# START OF RECORDED INFORMATION

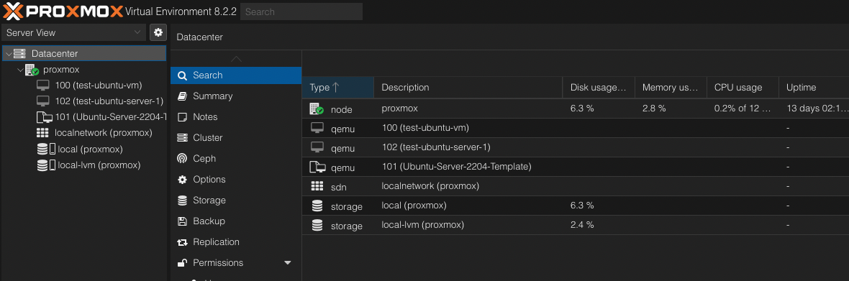Click the top Search input field
This screenshot has width=849, height=281.
tap(301, 12)
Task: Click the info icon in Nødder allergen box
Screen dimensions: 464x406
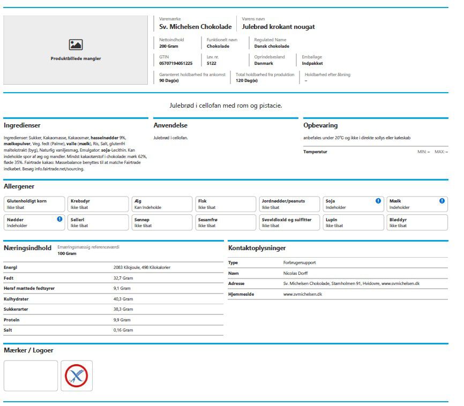Action: tap(59, 219)
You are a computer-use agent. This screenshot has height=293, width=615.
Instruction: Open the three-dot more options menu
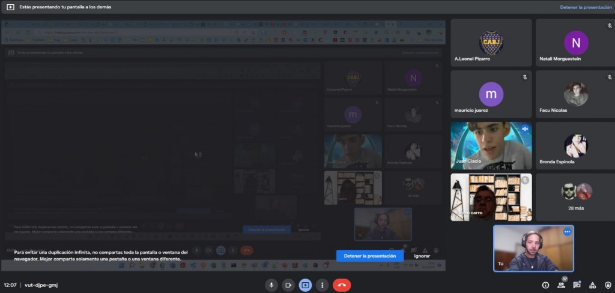pos(323,285)
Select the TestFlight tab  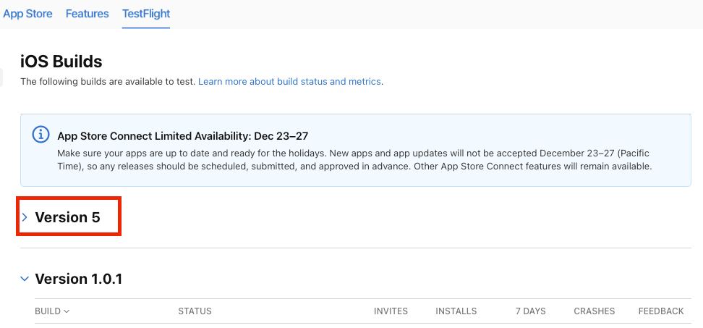click(146, 14)
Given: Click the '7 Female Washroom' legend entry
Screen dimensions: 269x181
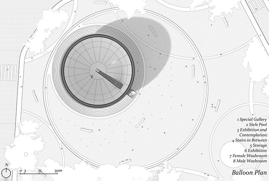Looking at the screenshot, I should click(249, 156).
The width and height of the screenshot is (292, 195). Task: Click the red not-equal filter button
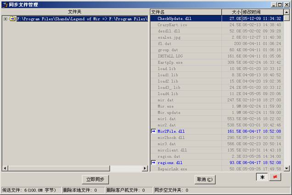click(x=275, y=177)
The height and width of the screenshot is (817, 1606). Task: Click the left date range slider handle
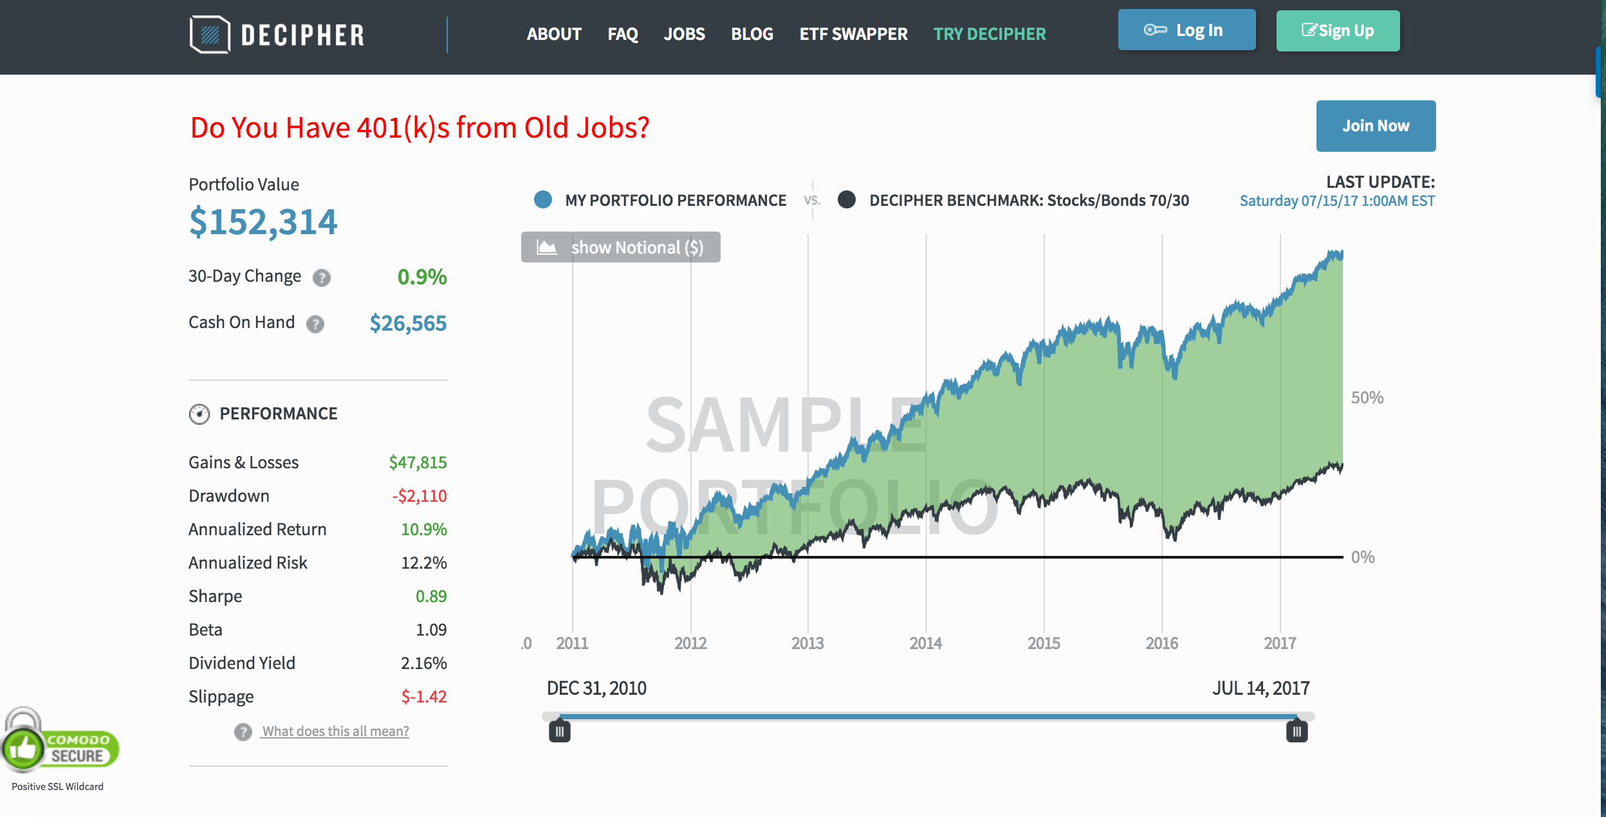[x=560, y=731]
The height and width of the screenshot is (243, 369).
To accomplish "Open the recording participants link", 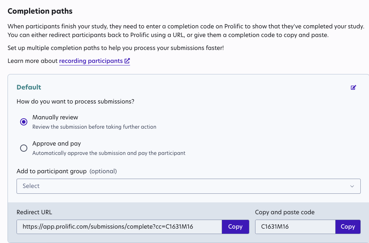I will (x=91, y=61).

# END OF RECORDED INFORMATION

CHALLENGE >> Pull out each line of the records that contains the word "This", copying every such line in full.

THE RESPONSE >>
This screenshot has width=849, height=281.
You are a computer-use agent. This screenshot has height=293, width=615.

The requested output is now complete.